The Kids Tech fieldwork, carried out in June 2020, surveyed more than 10,000 children across Brazil, China, France, Germany, Mexico, UK and the US. Quotas were set against age and gender, ensuring the study provided accurate, representative insights into the digital lifestyles of children in all the chosen countries, as well as allowing international comparisons. The Kids Tech study also reaches into the wider trends of children’s digital behaviour across education, music, apps, video, social media and devices.
The report found that as children get older, they begin to invest even more time in gaming, with 60 per cent of older children in the 13 to 16-year age bracket having their own console. Furthermore, nearly half of all 11 to 12 year-olds own a console, compared to one-in-three of those in the 7 to 10-year-old age bracket. Older children are also more likely to game every day.
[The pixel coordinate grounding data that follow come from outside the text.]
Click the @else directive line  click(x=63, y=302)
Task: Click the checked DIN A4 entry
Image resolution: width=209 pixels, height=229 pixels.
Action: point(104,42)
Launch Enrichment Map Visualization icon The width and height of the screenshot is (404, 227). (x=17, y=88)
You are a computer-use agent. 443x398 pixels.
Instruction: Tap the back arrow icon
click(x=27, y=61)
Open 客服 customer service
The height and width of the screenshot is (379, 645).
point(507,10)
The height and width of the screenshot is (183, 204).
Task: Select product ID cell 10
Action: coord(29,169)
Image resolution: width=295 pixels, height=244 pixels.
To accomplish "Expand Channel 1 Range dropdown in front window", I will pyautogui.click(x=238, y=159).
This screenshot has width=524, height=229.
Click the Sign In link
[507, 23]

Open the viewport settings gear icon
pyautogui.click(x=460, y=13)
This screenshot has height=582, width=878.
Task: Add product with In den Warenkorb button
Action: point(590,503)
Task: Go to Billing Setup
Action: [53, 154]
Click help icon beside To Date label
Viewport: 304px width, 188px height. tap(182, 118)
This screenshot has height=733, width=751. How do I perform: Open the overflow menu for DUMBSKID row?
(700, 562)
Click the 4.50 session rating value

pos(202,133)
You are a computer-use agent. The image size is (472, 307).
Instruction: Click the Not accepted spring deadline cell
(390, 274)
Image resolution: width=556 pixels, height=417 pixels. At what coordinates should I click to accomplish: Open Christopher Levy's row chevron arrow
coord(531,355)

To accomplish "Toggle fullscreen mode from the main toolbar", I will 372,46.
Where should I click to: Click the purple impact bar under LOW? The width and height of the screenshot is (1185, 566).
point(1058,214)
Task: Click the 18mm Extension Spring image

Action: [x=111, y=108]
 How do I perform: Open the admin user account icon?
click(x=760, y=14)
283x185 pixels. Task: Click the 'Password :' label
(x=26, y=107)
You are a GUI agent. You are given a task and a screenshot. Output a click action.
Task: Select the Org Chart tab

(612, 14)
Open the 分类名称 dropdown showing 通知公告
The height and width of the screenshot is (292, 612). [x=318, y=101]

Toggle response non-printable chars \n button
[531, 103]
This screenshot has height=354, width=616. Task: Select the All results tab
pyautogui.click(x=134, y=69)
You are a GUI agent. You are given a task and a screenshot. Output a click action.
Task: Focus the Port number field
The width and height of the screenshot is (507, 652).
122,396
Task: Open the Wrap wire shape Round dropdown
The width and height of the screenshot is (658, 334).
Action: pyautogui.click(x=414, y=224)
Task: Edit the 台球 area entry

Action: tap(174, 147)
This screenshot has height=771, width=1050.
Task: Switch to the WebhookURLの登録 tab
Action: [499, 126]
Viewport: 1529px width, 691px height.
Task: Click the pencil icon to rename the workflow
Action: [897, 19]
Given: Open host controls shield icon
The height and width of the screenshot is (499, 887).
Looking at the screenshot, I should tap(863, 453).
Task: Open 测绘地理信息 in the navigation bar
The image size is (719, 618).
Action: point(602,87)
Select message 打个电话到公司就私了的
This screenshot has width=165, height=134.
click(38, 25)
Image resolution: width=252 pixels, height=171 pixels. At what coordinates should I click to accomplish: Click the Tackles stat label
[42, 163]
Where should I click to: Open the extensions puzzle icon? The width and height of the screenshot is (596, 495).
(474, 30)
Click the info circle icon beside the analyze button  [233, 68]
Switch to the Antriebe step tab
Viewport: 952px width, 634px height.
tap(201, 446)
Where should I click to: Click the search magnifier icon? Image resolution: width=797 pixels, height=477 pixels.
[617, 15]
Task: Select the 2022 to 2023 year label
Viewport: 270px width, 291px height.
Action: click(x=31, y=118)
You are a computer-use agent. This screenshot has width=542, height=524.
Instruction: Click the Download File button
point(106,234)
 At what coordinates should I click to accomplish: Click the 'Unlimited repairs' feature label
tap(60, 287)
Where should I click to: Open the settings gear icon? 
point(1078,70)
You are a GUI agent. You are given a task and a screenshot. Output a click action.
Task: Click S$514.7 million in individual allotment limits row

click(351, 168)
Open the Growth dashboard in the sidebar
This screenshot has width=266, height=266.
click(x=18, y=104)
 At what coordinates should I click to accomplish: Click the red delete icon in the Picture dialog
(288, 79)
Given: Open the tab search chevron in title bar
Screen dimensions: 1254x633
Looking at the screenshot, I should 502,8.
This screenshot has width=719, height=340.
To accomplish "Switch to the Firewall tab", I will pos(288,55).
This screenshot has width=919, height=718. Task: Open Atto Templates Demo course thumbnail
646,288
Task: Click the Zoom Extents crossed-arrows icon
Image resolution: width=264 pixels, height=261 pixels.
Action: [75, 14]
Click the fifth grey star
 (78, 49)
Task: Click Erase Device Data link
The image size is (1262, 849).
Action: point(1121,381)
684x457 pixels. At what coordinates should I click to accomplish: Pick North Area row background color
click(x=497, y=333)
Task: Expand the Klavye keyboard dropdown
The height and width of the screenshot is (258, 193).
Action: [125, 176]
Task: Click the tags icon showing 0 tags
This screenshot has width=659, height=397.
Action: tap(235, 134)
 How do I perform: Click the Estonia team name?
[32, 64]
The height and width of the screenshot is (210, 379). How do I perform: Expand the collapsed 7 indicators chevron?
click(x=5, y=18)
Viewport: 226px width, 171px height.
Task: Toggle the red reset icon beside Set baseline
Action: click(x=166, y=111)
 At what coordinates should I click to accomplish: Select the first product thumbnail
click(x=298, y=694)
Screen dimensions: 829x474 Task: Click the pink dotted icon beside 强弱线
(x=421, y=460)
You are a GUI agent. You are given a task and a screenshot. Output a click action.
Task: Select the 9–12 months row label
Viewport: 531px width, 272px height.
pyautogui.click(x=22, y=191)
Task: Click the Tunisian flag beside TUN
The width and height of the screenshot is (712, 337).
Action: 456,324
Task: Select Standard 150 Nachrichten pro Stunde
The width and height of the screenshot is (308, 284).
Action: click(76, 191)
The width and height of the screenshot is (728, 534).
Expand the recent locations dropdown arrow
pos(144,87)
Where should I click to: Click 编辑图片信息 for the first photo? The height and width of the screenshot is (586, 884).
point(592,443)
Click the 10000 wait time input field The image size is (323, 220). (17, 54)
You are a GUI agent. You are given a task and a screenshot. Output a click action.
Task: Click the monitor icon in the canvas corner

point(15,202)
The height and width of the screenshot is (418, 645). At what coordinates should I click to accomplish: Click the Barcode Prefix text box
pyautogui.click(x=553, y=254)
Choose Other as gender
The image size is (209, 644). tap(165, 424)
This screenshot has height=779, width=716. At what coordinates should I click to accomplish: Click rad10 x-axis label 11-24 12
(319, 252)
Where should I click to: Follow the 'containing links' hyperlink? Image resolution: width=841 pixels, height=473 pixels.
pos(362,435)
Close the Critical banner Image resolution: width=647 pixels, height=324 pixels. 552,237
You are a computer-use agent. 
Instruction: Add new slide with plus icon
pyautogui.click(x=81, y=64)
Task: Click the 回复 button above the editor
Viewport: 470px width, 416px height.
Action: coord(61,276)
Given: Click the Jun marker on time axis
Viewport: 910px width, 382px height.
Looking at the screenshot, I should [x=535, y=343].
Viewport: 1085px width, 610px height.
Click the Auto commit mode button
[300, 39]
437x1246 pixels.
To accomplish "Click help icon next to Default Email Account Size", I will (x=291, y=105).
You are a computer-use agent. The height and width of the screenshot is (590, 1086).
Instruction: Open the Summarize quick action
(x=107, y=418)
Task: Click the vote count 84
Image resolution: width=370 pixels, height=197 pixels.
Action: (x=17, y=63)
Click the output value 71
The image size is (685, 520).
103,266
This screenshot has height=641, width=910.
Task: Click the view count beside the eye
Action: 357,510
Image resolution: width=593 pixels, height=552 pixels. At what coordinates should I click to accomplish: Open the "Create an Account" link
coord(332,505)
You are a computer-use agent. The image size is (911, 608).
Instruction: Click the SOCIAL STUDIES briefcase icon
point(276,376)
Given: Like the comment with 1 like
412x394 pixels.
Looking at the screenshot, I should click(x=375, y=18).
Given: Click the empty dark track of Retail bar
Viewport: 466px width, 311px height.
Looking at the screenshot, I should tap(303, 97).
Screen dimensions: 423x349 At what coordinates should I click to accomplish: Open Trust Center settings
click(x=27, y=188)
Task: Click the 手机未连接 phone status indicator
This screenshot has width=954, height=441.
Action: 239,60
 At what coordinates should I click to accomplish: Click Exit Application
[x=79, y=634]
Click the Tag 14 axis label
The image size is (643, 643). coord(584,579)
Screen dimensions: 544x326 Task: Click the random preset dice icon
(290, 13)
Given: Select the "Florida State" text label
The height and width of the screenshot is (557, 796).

Not only is gaming a leisure pursuit in its own right, but it has also become an important way to connect with friends, particularly as social distancing orders have closed schools for the majority of the year. This has been amplified for older children who are used to having an active social life outside the house. As a result, ownership has not only become a rite of passage, but also an important means of staying connected with the world during the pandemic.
Action and strategy are the most popular genres overall. However, drilling down into the geographies, puzzle games are the number one genre in China, followed by role play and in Mexico strategy games lead the pack followed by racing games. On the whole, gaming remains an entertainment-driven pastime for children, though the importance of educational games should not be understated, with the Kids Tech research highlighting that 61 per cent of children play educational games.
Although it cannot replace a classroom education, it is an important way to learn and play while the school doors remain closed. Popular game franchises such as Minecraft, which holds the number one or number two slot in all countries except France, have sought to turn the tide on this concern through releasing educational variants of their games.
In the US there are initiatives to incorporate gaming and esports into classroom learning, gamifying learning through interactive programs and helping to foster interests in increasingly important practical disciplines, such as computer science.
Not only are children purchasing gaming titles, they are increasingly buying into subscription services as well. Overall, just over 30 per cent of those surveyed are subscribed to a gaming content service, rising to nearly half in the US, with Xbox Game Pass leading the way by a wide margin. More boys than girls are subscribed to a gaming service, though both sexes are more likely to subscribe as they get older.
Subscription gaming content services are also a key weapon in the battle of the next generation consoles. Microsoft is focusing on the development of cross platform video game options, while Sony has stayed faithful to its existing model of driving revenues from exclusive content and hardware. With high levels of subscription adoption from younger consumers likely to be forming long-lasting content access habits, its clear to see a future for this type of revenue stream.
Video gaming isn’t only about participation. Over half of the children surveyed also watch competitive gaming or gameplay streaming on influencer channels. YouTube and Twitch continue to be the most popular websites to watch content, with Douyu leading in China. It’s a bustling industry of gaming video content, growing off the back of gaming’s success. Gameplay streaming and esports are both becoming big business, particularly in younger age groups. What’s more, the interest in watching gameplay streaming or gaming competitions has driven a strong advertisement market. As Gen Z and millennials are difficult-to-reach and lucrative segments, the rising use of sponsorship and advertisement has only made this market stronger. As well as appealing to children as a spectator sport, watching gameplay may also allow them to spend more time in the world of gaming. Nearly 80 per cent of parents set limits on the amount of time their children spend gaming, far more than all other online activities.